The Supreme Court answered in the affirmative in its majority opinion. This set the legal precedent that the “aggregation theory”, with the underlying legal ideology that “a broad view is needed, as opposed to breaking down conduct into smaller particles and analysis of each particle individually’ should be adopted. Thus, a conviction for breach of trust can be established on the basis of cumulative actions which do not constitute an offense in themselves.
However, the implementation of the aggregation theory recently took a surprising turn in a new Tel Aviv District Court ruling. In obiter, Judge O. Maor asserted that the aggregation theory should also be applied to abuse of process claims. According to Judge Maor, the revocation of an indictment against an accused must be considered in the light of the cumulative failures of the authorities. Thus, even if each individual failure does not cross the line of violation of the principles of justice and equity, the addition of all the violations could establish a “total” which crosses the line of material violation of the principle of justice.
Applying the “aggregation theory” to abuse of process claims significantly reduces the burden on the defendant.

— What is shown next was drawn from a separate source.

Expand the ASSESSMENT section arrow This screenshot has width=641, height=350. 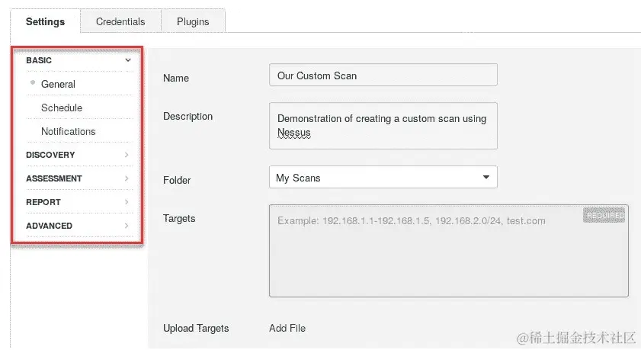pos(127,178)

Today, the accused must point to a serious fault in the conduct of the authorities, a fault which seriously violates the principles of justice. Statistics show that this burden of proof is very heavy, if not impossible. On the other hand, pointing out multiple small defects (which are very common) is much easier, and it would allow the defendant to clearly point out aggregate defects that constitute a “substantial breach of the principles of justice and legal fairness,” establishing abuse of process in defence.
Opinion obiter or trend?
Admittedly this is just an obiter opinion of the court, but as the saying goes, a gun appearing in act one will fire in act three. Once the legal basis for applying the “aggregation theory” to the defense of abuse of process has been established, it gives the defendant a very powerful tool, and defense attorneys are likely to use it extensively. According to some estimates, this claim could be former Prime Minister Benjamin Netanyahu’s main line of defense in his various court cases.